9.5.1  What is heterogeneity?

Inevitably, studies brought together in a systematic review will differ. Any kind of variability among studies in a systematic review may be termed heterogeneity. It can be helpful to distinguish between different types of heterogeneity. Variability in the participants, interventions and outcomes studied may be described as clinical diversity (sometimes called clinical heterogeneity), and variability in study design and risk of bias may be described as methodological diversity (sometimes called methodological heterogeneity). Variability in the intervention effects being evaluated in the different studies is known as statistical heterogeneity, and is a consequence of clinical or methodological diversity, or both, among the studies. Statistical heterogeneity manifests itself in the observed intervention effects being more different from each other than one would expect due to random error (chance) alone. We will follow convention and refer to statistical heterogeneity simply as heterogeneity.

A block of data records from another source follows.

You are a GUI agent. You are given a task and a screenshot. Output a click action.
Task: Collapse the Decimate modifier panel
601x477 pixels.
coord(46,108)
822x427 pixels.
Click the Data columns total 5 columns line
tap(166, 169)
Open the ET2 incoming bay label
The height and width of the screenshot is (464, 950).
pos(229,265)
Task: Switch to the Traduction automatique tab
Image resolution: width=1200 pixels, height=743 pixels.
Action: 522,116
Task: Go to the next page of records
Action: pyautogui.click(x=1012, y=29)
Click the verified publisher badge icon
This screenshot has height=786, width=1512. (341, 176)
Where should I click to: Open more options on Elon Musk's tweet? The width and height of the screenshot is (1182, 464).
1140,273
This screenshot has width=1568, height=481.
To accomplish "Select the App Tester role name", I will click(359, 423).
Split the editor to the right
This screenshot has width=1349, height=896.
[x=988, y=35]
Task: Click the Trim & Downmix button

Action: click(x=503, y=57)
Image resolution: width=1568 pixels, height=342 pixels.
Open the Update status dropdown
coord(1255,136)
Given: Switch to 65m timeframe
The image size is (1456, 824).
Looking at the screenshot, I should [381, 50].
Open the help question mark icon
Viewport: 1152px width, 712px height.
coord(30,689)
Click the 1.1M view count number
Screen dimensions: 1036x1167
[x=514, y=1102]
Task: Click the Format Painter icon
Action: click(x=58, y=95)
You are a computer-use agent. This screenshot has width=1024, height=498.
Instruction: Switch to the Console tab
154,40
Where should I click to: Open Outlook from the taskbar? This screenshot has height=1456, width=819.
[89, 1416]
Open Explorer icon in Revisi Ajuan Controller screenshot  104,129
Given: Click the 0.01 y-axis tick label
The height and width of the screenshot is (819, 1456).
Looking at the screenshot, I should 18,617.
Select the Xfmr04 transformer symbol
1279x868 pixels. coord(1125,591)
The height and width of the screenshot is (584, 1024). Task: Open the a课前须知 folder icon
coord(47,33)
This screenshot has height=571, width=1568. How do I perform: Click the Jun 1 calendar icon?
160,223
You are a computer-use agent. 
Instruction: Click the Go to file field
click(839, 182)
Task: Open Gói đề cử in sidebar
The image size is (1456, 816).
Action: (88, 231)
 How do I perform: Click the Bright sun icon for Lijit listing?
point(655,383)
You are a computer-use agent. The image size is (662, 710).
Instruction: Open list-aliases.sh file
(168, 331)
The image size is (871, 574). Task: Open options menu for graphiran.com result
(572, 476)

Clinical variation will lead to heterogeneity if the intervention effect is affected by the factors that vary across studies; most obviously, the specific interventions or patient characteristics. In other words, the true intervention effect will be different in different studies.


Differences between studies in terms of methodological factors, such as use of blinding and concealment of allocation, or if there are differences between studies in the way the outcomes are defined and measured, may be expected to lead to differences in the observed intervention effects. Significant statistical heterogeneity arising from methodological diversity or differences in outcome assessments suggests that the studies are not all estimating the same quantity, but does not necessarily suggest that the true intervention effect varies. In particular, heterogeneity associated solely with methodological diversity would indicate the studies suffer from different degrees of bias. Empirical evidence suggests that some aspects of design can affect the result of clinical trials, although this is not always the case. Further discussion appears in Chapter 8.


The scope of a review will largely determine the extent to which studies included in a review are diverse. Sometimes a review will include studies addressing a variety of questions, for example when several different interventions for the same condition are of interest (see also Chapter 5, Section 5.6). Studies of each intervention should be analysed and presented separately. Meta-analysis should only be considered when a group of studies is sufficiently homogeneous in terms of participants, interventions and outcomes to provide a meaningful summary. It is often appropriate to take a broader perspective in a meta-analysis than in a single clinical trial. A common analogy is that systematic reviews bring together apples and oranges, and that combining these can yield a meaningless result. This is true if apples and oranges are of intrinsic interest on their own, but may not be if they are used to contribute to a wider question about fruit. For example, a meta-analysis may reasonably evaluate the average effect of a class of drugs by combining results from trials where each evaluates the effect of a different drug from the class.


There may be specific interest in a review in investigating how clinical and methodological aspects of studies relate to their results. Where possible these investigations should be specified a priori, i.e. in the systematic review protocol. It is legitimate for a systematic review to focus on examining the relationship between some clinical characteristic(s) of the studies and the size of intervention effect, rather than on obtaining a summary effect estimate across a series of studies (see Section 9.6). Meta-regression may best be used for this purpose, although it is not implemented in RevMan (see Section 9.6.4).